ST. LOUIS – As small businesses struggled to stay open at the start of the pandemic in 2020, two women, one of whom was from St. Louis, took advantage of the help being offered to small businesses through the CARES Act.
Prosecutors with the U.S. Attorney’s Office for the Eastern District of Missouri said the two women created a fraudulent small business by changing the name of an existing company in Montana to Couture Trading Inc.

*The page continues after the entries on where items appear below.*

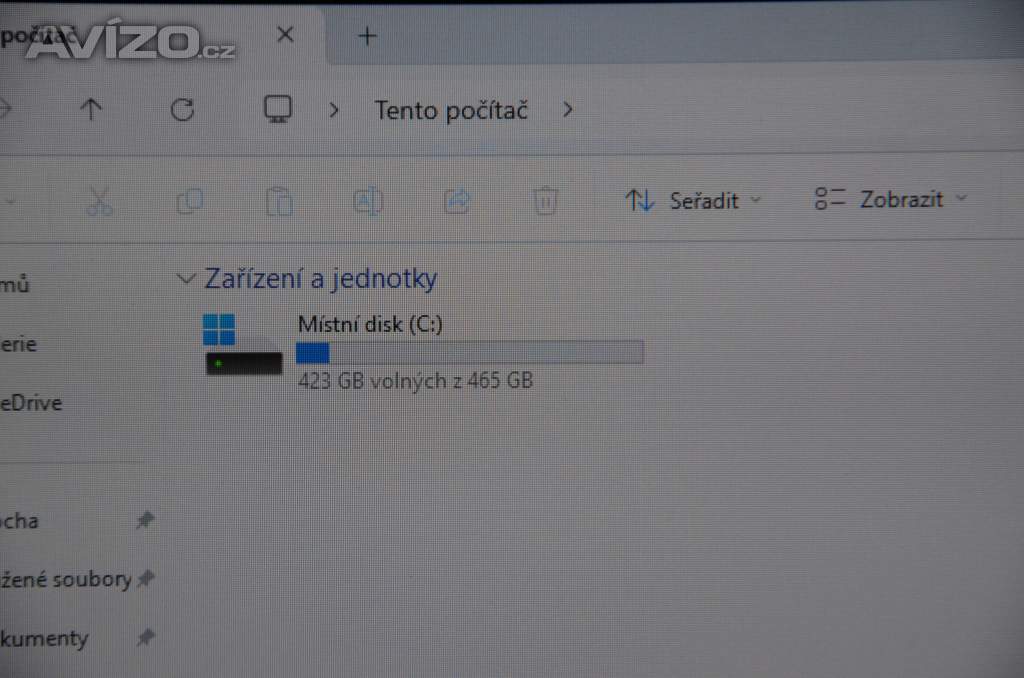Refresh the current folder view
This screenshot has width=1024, height=678.
[x=182, y=110]
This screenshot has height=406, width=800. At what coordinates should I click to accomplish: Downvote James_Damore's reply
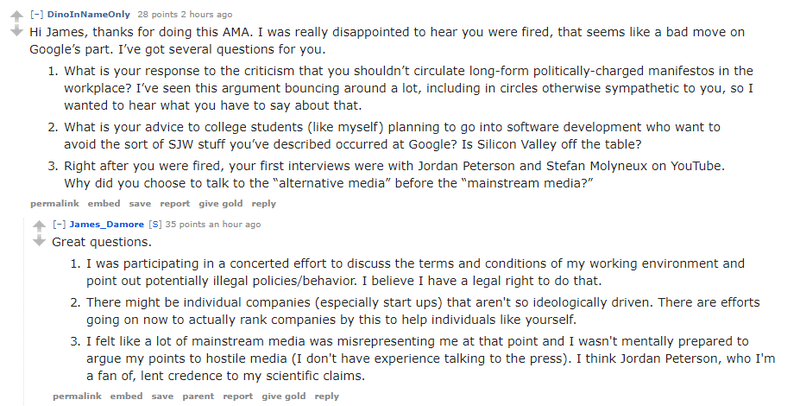39,241
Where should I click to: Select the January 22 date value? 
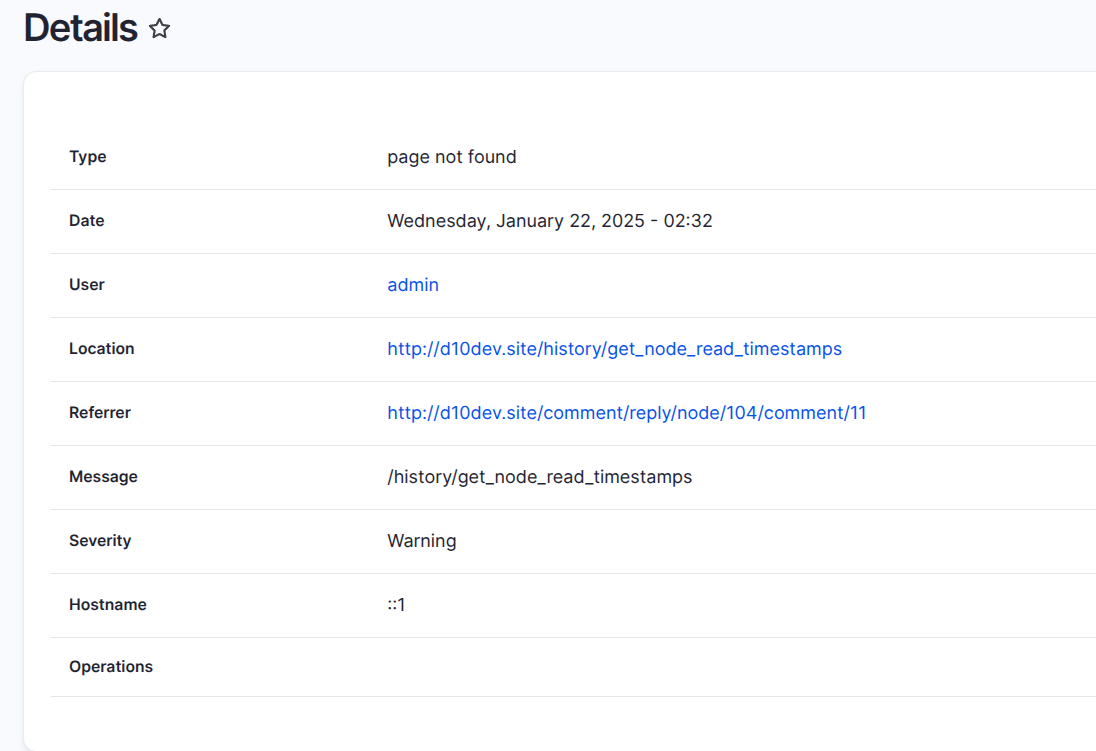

After changing the name of the company with the Montana Secretary of State’s Office, Jeannine Buford from St. Louis listed herself as the company’s president and another woman, Porshia L. Thomas, as the director, vice president, secretary, and treasurer.
The two women falsely claimed Couture Trading was operating out of California with 15 employees and had an average monthly payroll of $120,000, according to federal prosecutors.
Under Couture Trading Inc., the women applied for a PPP, or Paycheck Protection Program, loan under the CARES Act. The loan was intended to provide small businesses with funds to pay up to eight weeks of payroll costs and benefits when small businesses struggled to make ends meet during the pandemic.
Once their fraudulent loan application was approved, the bank issued them a $291,000 PPP loan in September 2020.
Thomas received the loan and then wired Buford $10,000 and wrote her a $65,000 check.
Prosecutors claim Buford went on a shopping spree, spending the money on food, clothes, a $5,000 couch and $14,000 for a deposit on a 2017 BMW X6. She rented a luxury apartment in downtown St. Louis for over $1,800 with the loan.
The bank, after realizing something seemed off, recovered $206,000 of the loan money given to the two women.
Federal prosecutors claim that in February of this year, Buford pleaded guilty to conspiring to commit wire fraud. She was sentenced to two years in prison for conspiring to defraud the COVID-19 pandemic relief program.
This is not the first time Buford has engaged in fraud. Since 1999, she has six felony fraud convictions for forging checks and selling counterfeit handbags, according to a sentencing memo filed by Assistant U.S. Attorney Derek J. Wiseman.
Thomas pleaded guilty to a bank fraud charge and has been sentenced to five years of probation. Buford and Thomas have been ordered to repay the money.